Society

Paris Lees: Why do we have to have a legal gender?

The campaigner gives her view on why trans rights are moving further into the mainstream

January 22, 2015
High-profile transgender personalities such as Paris Lees have helped draw attention to gender identity and rights campaigns.
High-profile transgender personalities such as Paris Lees have helped draw attention to gender identity and rights campaigns.
In Prospect’s January 2015 issue I identified transgender rights as one of the big debates for the coming year. With the battle for equal marriage won, the spotlight is increasingly falling on trans issues. The journalist and activist Paris Lees responded to my piece with the below comments.

Gender can only really be a personal choice—everyone has a gender identity, whether that means you see yourself as a "career woman" or a "man's man". How we think of ourselves isn't usually that relevant when it comes to the state, but for trans people it can mean there is a conflict. So much time is wasted on changing documentation when people transition genders, but why do we even have to have a legal gender? Why even have someone's gender on their passport? Why can't we just be people first and foremost. Sometimes it's hard to see outside the system, but the people who aren't treated well by that system are often the ones to point out it flaws. Feminists were the first to question: why do we have Mrs and Miss when a man is just plain old Mr? Now trans activists are asking, why do we have to have a gendered title at all? It's an interesting debate that will only grow as more and more people challenge what it means to be a man or a woman.

There are many reasons why transgender rights are moving into the spotlight, but the internet has to be one of the biggest. It's hard to explain just how isolated trans people were before we all got online. The stories I hear from older trans people terrify me. But now we can see there are people like us all over the world, that we're not just the village freak doomed to a life of solitude. The other thing, of course, is that it's the natural progression from the black civil rights movement, the sexual revolution and the push for gay equality. As a society we increasingly understand, now, that everyone deserves the same human rights, and now is just that special moment for trans people.

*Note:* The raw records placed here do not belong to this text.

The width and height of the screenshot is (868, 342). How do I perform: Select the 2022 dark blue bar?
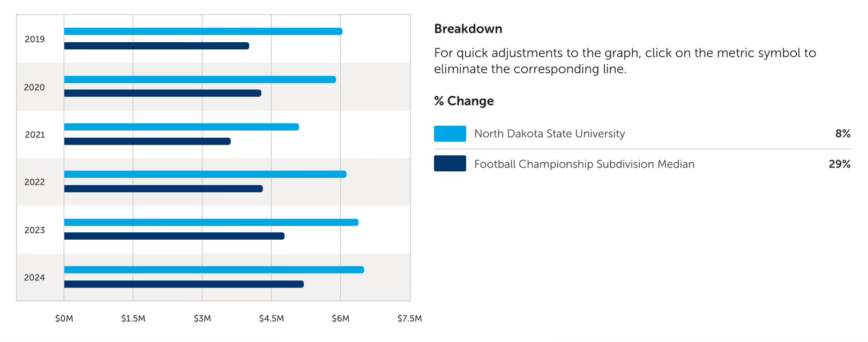pos(163,189)
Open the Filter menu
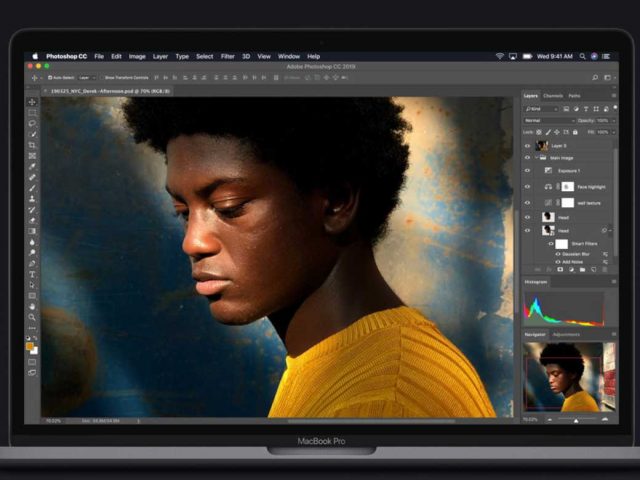The height and width of the screenshot is (480, 640). [x=227, y=56]
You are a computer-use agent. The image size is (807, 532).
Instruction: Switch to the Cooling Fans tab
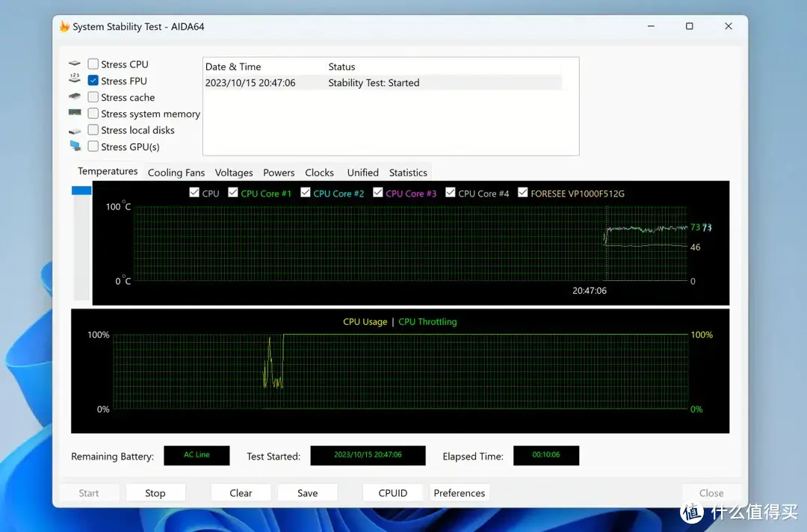(x=176, y=173)
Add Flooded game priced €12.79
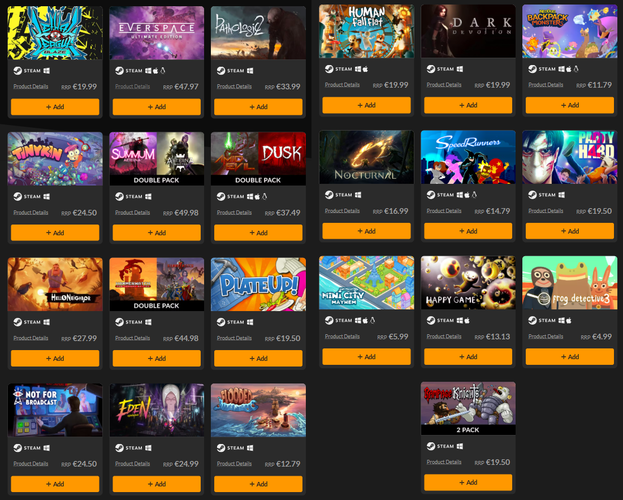 (x=258, y=484)
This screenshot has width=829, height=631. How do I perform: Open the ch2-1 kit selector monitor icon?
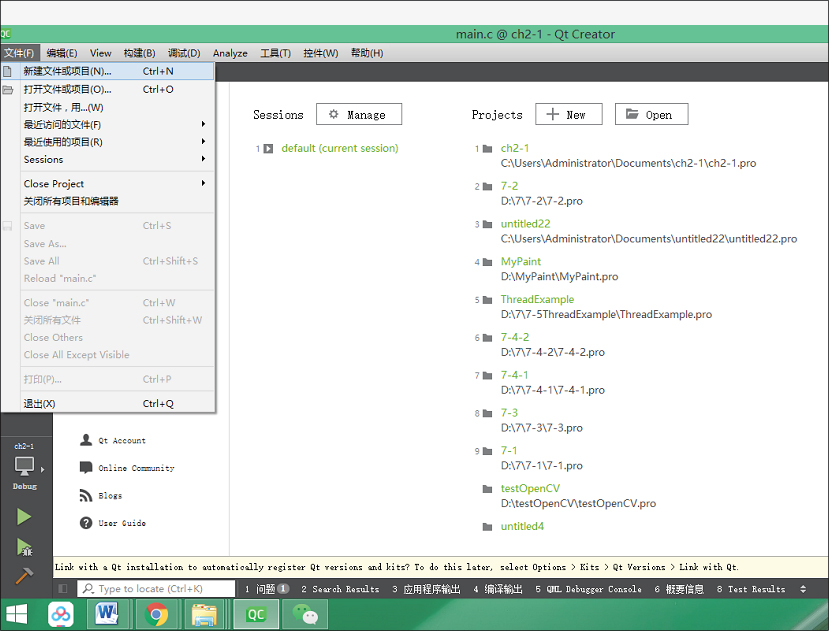click(24, 466)
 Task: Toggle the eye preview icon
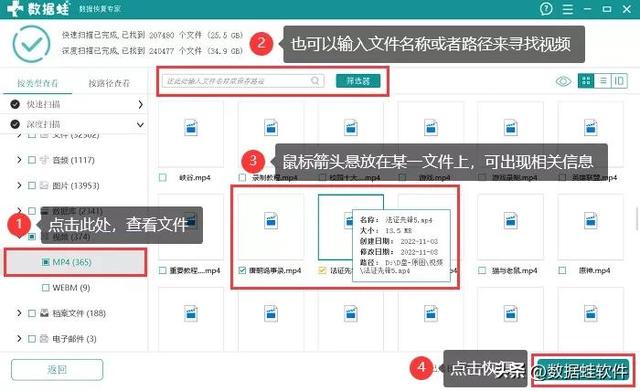tap(563, 81)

I think the key areas for trans campaigners in 2015 will be addressing healthcare issues, and ensuring that trans kids are looked after properly. With appropriate treatment, early in life, trans people have been shown in study after study to go on and live happy, healthy and productive lives. So why is it such an uphill battle for people to access the care they need to function? In addition, we have to make sure that vulnerable people are not being forced into so-called "conversion therapies", that is, the idea that you can talk someone out of being trans. It's true that not everyone who presents at a gender identity clinic will go on and transition, but for those people who are truly trans, you can no more pray that away than you can "pray away the gay".